Création d’un conseil scientifique

Un état initial de l’environnement – état de la ressource de pêche, par exemple- sera fait par l’Etat. “Nous allons lancer un appel d’offres auprès de bureaux d’études pour le faire réaliser ; il y aura des prélèvements en mer pour caractériser les différentes composantes de la biodiversité. Cet état initial sera ensuite donné aux développeurs pour leur étude d’impact. Nous souhaitons qu’il soit très robuste. Nous sommes accompagnés par l’Ifremer sur cette partie-là”. Enfin, l’Etat s’est doté d’un conseil scientifique avec vingt-deux scientifiques spécialisés qui sera associé pour définir les protocoles pour  mettre au point ces études environnementales.
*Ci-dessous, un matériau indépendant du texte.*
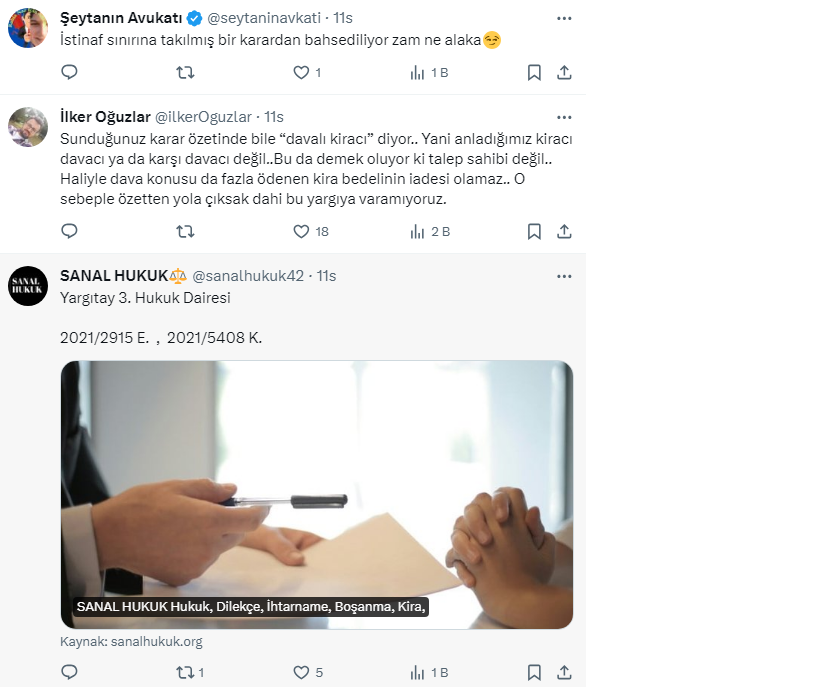This screenshot has width=837, height=687.
Task: Bookmark İlker Oğuzlar's tweet
Action: coord(534,231)
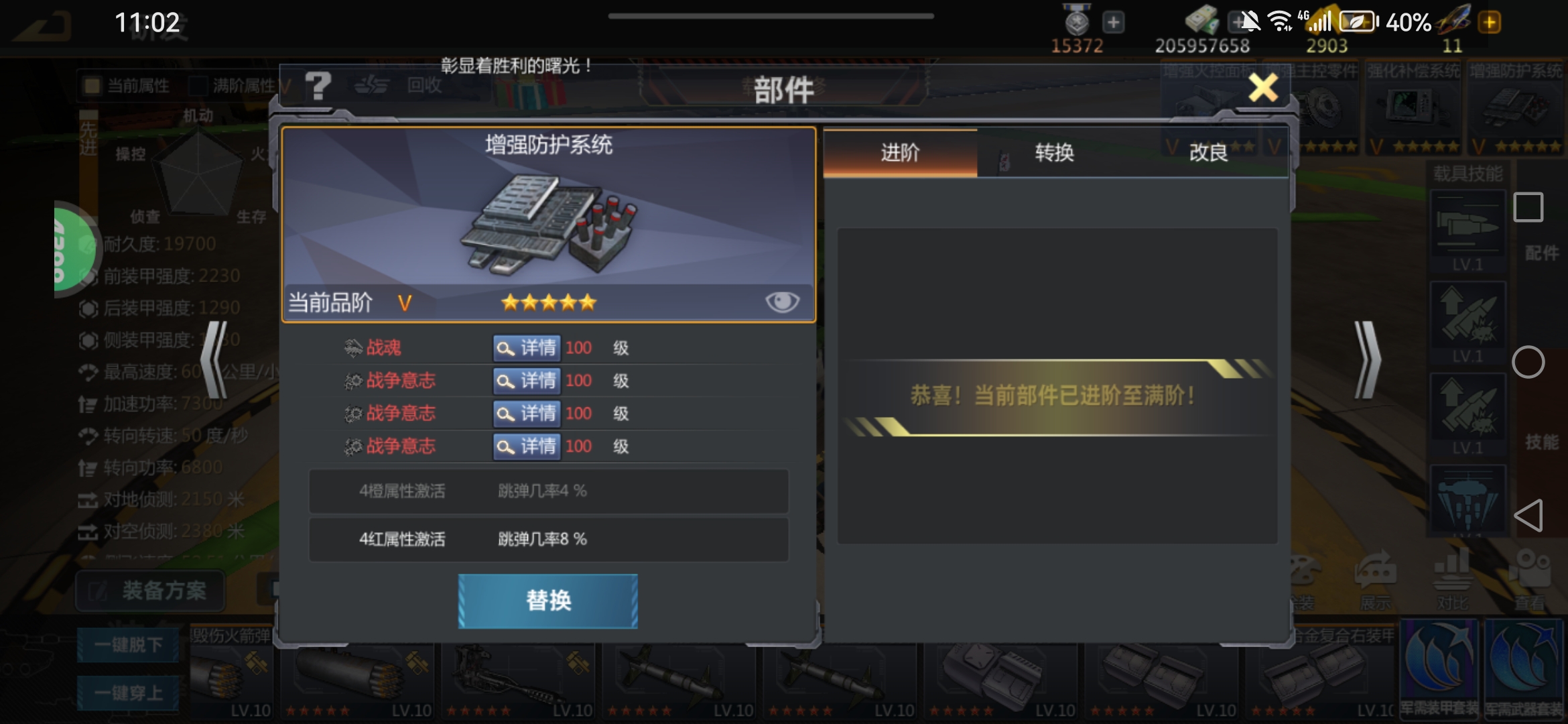Switch to the 改良 tab
The image size is (1568, 724).
click(1208, 153)
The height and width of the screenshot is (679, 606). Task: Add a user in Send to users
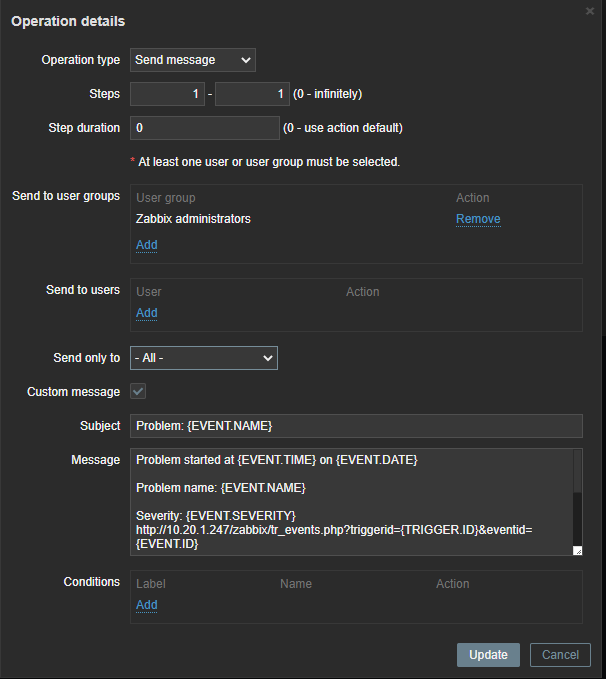click(146, 313)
  • Où en est le débat public ?

Le débat public s’est tenu du 12 juillet au 31 octobre 2021. Ses conclusions ont été prises en compte dans la décision ministérielle prise le 17 mars 2022. Dorénavant, le débat public est terminé, et “nous sommes dans une phase de concertation post-débat public. La Commission nationale du débat public a nommé trois garants, qui sont chargés de veiller à la bonne information et prise en compte des avis du public lors du déroulé du projet, et l’Etat continuera, dans les prochains mois, son travail de concertation et d’information avec les différentes parties prenantes”, explique-t-on encore du côté du ministère de la Transition écologique.

Olivier SCHLAMA

Les treize consortiums présélectionnés :

  • Consortium formé par les groupes BlueFloat Energy, Sumitomo Corporation et Akuo Energy
  • Eolienne Occitanie Grand Large et Eolienne Méditerranée Grand Large, deux sociétés de projet d’EDF Renouvelables et Maple Power (joint-venture d’Enbridge et CPPIB)
  • Groupement BayWa r.e – Elicio
  • Océole, un partenariat d’Equinor
  • IBERDROLA
  • Ocean Winds, la co-entreprise dédiée à l’éolien en mer, créée, et détenue à 50/50, par ENGIE et EDPR
  • RWE – BOURBON
  • Les Moulins du leonis, composé de Shell et EnBW
  • Archipel Energie Marine, composé de Qair – TotalEnergies – Corio Generation
  • Consortium wpd
  • Vattenfall
  • Cobra Instalaciones y Servicios, S.A.